I've been a little busy. My life has changed so dramatically in the course of a summer... graduating, becoming an aunt again, getting married, turning 30... it can be overwhelming... and amazing.
I've given myself permission to devote my attention to my new husband, managing a new home or getting settled in at my work and ministry - the blog can wait.
I am asked quite often how married life is going. The honest truth is... we're doing great. I love marriage. Though, we're tired most of the time (99%), and work and ministry has our minds and hearts heavy and full. We're addicted to Netflix and Chocolate and Peanut Butter Bugles.
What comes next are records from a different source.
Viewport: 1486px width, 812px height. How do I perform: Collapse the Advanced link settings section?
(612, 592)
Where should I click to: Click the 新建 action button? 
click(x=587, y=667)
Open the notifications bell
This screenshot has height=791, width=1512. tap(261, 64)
Dave is starting to eat salad... things are good.
I'm juggling a busy, exciting ministry career at Abundant Life Church and volunteering with Dave and the youth group at My Father's House. I am still recovering from an all-nighter all-girls slumber party last Sunday night. Girls are so silly!
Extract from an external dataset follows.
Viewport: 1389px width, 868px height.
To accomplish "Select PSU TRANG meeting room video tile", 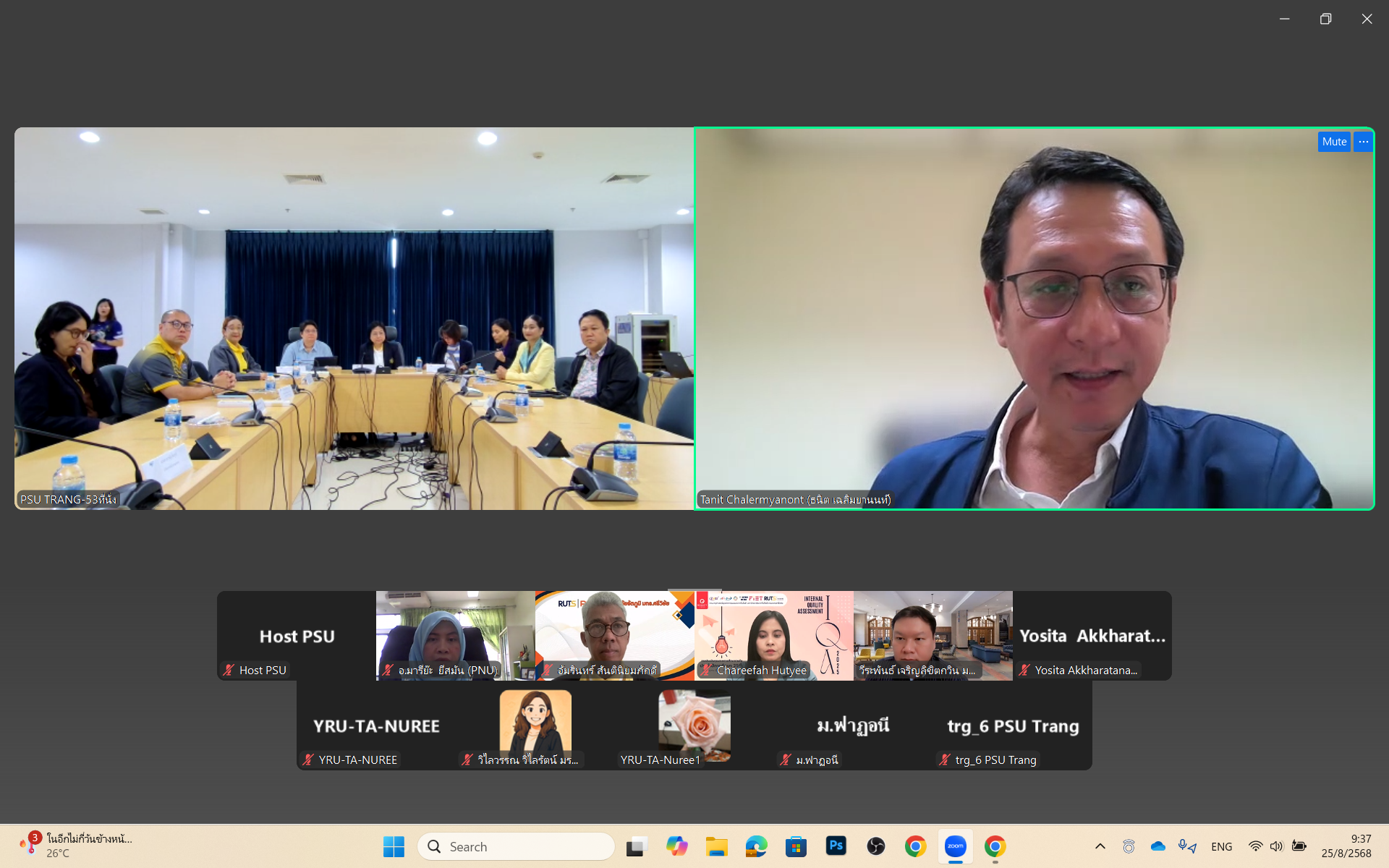I will pyautogui.click(x=354, y=318).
Dave is also setting into his role at MFH as the Overnight Manager... which means I share my husband at night with the emergency phone - and he becomes the house warden! Talk about a crazy first month of marriage! At any time in the night, the phone will ring, startling me out of sleep as Dave jumps out of bed, scrambling for clothes (heehee). I've been so impressed with his ability to not sound like a total grouch when he answers those late-night phone calls. He's got a lot of patience!
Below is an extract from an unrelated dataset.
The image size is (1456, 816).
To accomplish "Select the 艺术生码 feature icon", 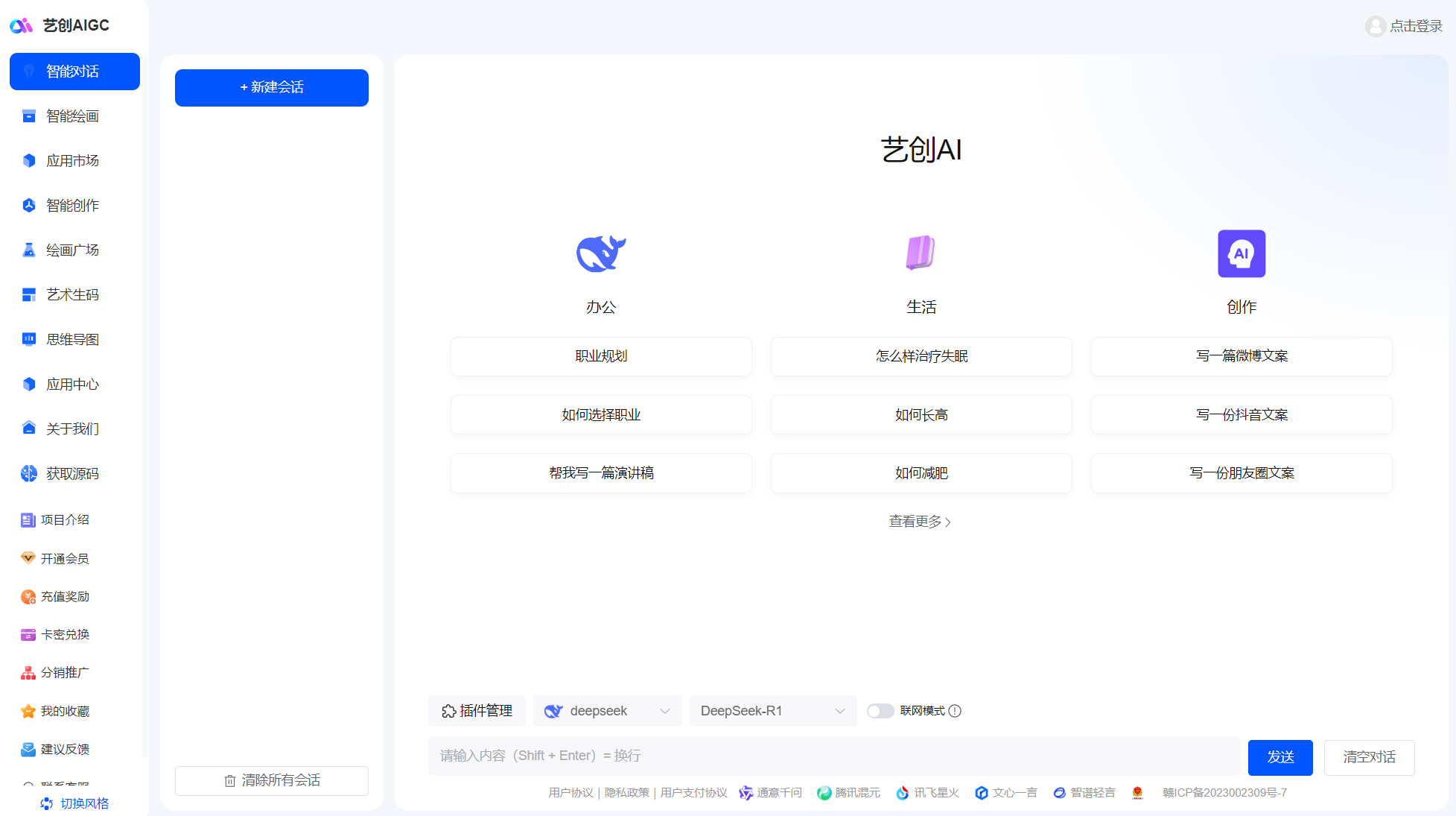I will [28, 294].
Some nights, there are no rings... other nights... well, the phone goes a little nutso and Dave is off helping someone with something and I get to hog the bed for awhile. As newlyweds, sharing your night-time moments with an interrupting telephone can be quite the romance breaker... but we are working it out and I think we've gotten more accustomed to an interruptible life!
And I miss my cat more than words can begin to express. Elwood, the best cat ever, had to stay with the "grandparents." I visit often, bringing my "child support" of his favorite food and treats. But I miss my cat, and I look forward to living somewhere someday where he can live too!
Every once in awhile, I get a little homesick for my old life... mostly I miss the comfortability of the life I had established as a single, independent gal. Weird, huh? I also never had to worry about toilet seat still being up, someone else's messes to clean up or watching football... ugh. And I had a lot more alone time.
I got used to being in control of my life... well, as much as one can really be in control... and with marriage and working in ministry... there is a lot of control that needs to be turned over to a spouse or to God. I am learning a lot, and while it feels painful sometimes, I love that God has Dave and I in his protective arms.
I am also learning how to listen better. Catching myself from nagging too much (usually too late) and being totally AMAZED at how weird men are: especially Dave. He wants to bless me all the time. He's always saying wonderful, nice things to me. When I am cranky, he can still look at me and say I love you. He makes me breakfast, coffee and a lunch every morning. He helps with dishes, garbage, and sometimes even bathroom duties. He cleans the floors - the task I hate the most - and knows better than to drink the last Diet Coke.
He does things like to leave his clothes on the floor (still learning about sorting colors with our fancy laundry sorter) and makes the bed like a ten-year old... But I love him.
I love him a lot. And as I learn how to write openly about this new season of life... I am sure God has many lessons for me to learn.